Transfusion dependent thalassaemia (TDT) patients in resource constrained settings are known to have severe cardiac disease on cardiac T2* MRI.
QI based collaborative using a key driver diagram approach is shown to improve outcomes in complex diseases.
A quality improvement collaborative has been established in Pakistan to improve morbidity and mortality in TDT patients.
What this study adds?
Demonstrates effectiveness of a QI initiative focused on process re-engineering using existing resources to manage transfusion dependent thalassaemia (TDT) in a low resource setting.
Devised and assessed the clinical applicability of a novel chelation drug related adverse events severity level definition and its standard management in this population to ensure improved compliance to the prescribed chelation regimens.
Demonstrate the impact of standardised care in improving patient management and their compliance in chronic diseases.

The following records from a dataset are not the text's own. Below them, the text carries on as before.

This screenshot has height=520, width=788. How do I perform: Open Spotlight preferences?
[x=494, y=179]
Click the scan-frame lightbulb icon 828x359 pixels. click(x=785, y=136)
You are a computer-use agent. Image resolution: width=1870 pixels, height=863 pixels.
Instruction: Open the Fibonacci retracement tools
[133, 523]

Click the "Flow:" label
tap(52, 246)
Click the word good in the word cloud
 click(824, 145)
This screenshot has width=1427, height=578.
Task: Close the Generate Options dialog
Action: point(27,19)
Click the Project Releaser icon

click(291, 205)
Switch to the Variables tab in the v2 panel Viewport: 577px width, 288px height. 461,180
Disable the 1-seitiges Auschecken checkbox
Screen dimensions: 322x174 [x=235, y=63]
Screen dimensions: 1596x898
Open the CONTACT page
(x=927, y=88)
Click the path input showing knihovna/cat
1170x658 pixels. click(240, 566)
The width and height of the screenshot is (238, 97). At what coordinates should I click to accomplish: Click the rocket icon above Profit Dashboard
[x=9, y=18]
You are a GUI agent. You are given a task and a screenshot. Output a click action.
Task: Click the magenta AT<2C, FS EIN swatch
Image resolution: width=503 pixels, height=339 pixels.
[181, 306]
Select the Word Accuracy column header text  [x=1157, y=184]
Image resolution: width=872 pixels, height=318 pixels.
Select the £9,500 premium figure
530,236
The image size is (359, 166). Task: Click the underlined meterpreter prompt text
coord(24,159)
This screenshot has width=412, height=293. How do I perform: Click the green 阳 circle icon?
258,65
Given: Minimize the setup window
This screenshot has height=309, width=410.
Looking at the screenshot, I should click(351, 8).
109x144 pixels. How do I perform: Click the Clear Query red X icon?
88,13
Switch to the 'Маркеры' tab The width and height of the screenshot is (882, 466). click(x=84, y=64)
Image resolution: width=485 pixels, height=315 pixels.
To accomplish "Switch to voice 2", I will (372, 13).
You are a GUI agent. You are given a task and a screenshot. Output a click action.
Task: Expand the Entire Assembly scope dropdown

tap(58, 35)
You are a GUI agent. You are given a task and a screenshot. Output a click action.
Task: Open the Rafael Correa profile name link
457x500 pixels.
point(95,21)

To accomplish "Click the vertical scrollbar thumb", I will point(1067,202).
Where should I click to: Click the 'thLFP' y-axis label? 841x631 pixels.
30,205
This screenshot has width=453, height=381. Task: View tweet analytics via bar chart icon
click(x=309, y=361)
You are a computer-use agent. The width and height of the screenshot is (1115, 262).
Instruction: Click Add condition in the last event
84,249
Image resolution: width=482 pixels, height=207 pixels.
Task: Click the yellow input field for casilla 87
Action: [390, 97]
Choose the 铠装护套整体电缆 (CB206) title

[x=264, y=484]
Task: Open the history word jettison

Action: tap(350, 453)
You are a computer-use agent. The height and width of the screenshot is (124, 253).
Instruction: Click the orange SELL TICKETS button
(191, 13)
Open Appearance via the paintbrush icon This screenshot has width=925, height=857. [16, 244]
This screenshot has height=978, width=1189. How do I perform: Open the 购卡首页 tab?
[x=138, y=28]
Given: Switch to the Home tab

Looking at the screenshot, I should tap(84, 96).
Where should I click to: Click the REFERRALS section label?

Recurrent transfusions are the mainstay of therapy in transfusion dependent thalassaemia (TDT) but leads to significant hepatic, endocrine and cardiac iron overload over time if chelation is inadequate. Cardiac iron overload in inadequately chelated patients with TDT develops as early as 5.5 years,1 2 whereas detectable cardiac iron overload has been reported in 24%–36% of well chelated patients at 9.5–18 years of age.3 Cardiac iron overload may be reversible through early detection and optimal intensive chelation.4 Several factors like access to care,5 unavailability of accurate cardiac iron measurements (such as cardiac T2* magnetic resonance imaging (T2*CMR)) and chelation agents,5 poor chelation compliance due to patient and physician discomfort with drug related adverse events (AE),6 7 and lack of standardised treatment protocols8 contribute towards poor chelation of patients with TDT in low middle income countries (LMICs) like Pakistan. A preliminary analysis from Pakistan demonstrated that 50% of patients being treated at a tertiary care centre using ferritin as a marker for iron load and a way to direct chelation management, had severe myocardial iron load on T2*CMR (<10 ms), while 70% of the patients were in New York Heart Association (NYHA) functional class II or worse which correlated with decreasing T2*CMR value.9
In Pakistan, patients with TDT are treated by various non-governmental organisations or thalassaemia treatment centres and thus there is significant practice variation in assessment and management of myocardial iron load. The impact of quality improvement (QI) initiative using a key driver diagram (KDD) approach, done individually or as part of a collaborative, in improving clinical outcomes is very well established especially in congenital heart disease.10–12 A continuous QI process coupled with Plan, Do, Study, Act (PDSA) cycle makes such an intervention highly effective.12 13 A similar QI collaborative for care of patients with TDT was established in Pakistan with the goal to reduce mortality and morbidity in TDT.14 A main KDD was previously created with the aim to reduce cardiac and endocrine organ iron overload related mortality and morbidity, by specific interventions (both cardiac and endocrine) in patients with TDT.14 15 This report focuses on a QI initiative to specifically decrease cardiac iron siderosis and subsequently its related morbidity at two out of the four centres which were part of this collaborative.
Materials and methods
As part of the collaborative,14 a QI initiative specifically focused on reducing cardiac siderosis and its related morbidity, was designed at two of the four collaborating not-for-profit thalassaemia treatment centres (Fatimid Foundation, Karachi (FFK) and Kashif Iqbal Thalassaemia Care Centre (KITCC)). Employing a PDSA cycle methodology and KDD approach, the QI initiative was executed from January 2015 to December 2019. Preintervention data was collected from January 2015 to December 2016 and compared with postintervention data from January 2019 to December 2019 for both process and outcome metric (as described in the section on “outcome and process metrics”). Interventions were implemented with 6-monthly informal process evaluations from January 2017 to December 2018. Comparison of data and final decision of the PDSA cycle to repeat i.e. continue or change the strategies were made in January 2020. Decision to collect the data and analyse both the process and outcome metric (first PDSA cycle ie, after 2 years of beginning of the initiative) was due to the limitation of the T2*CMR centre (The Aga Khan University and Hospital (AKUH)) of performing only 10 T2*CMRs/month. Additionally, significant behaviour change strategies needed to be employed (education, reinforcement etc) to bring about standardisation of chelation, medication compliance and understanding and running a PDSA cycle (see online supplemental material 1 for additional details).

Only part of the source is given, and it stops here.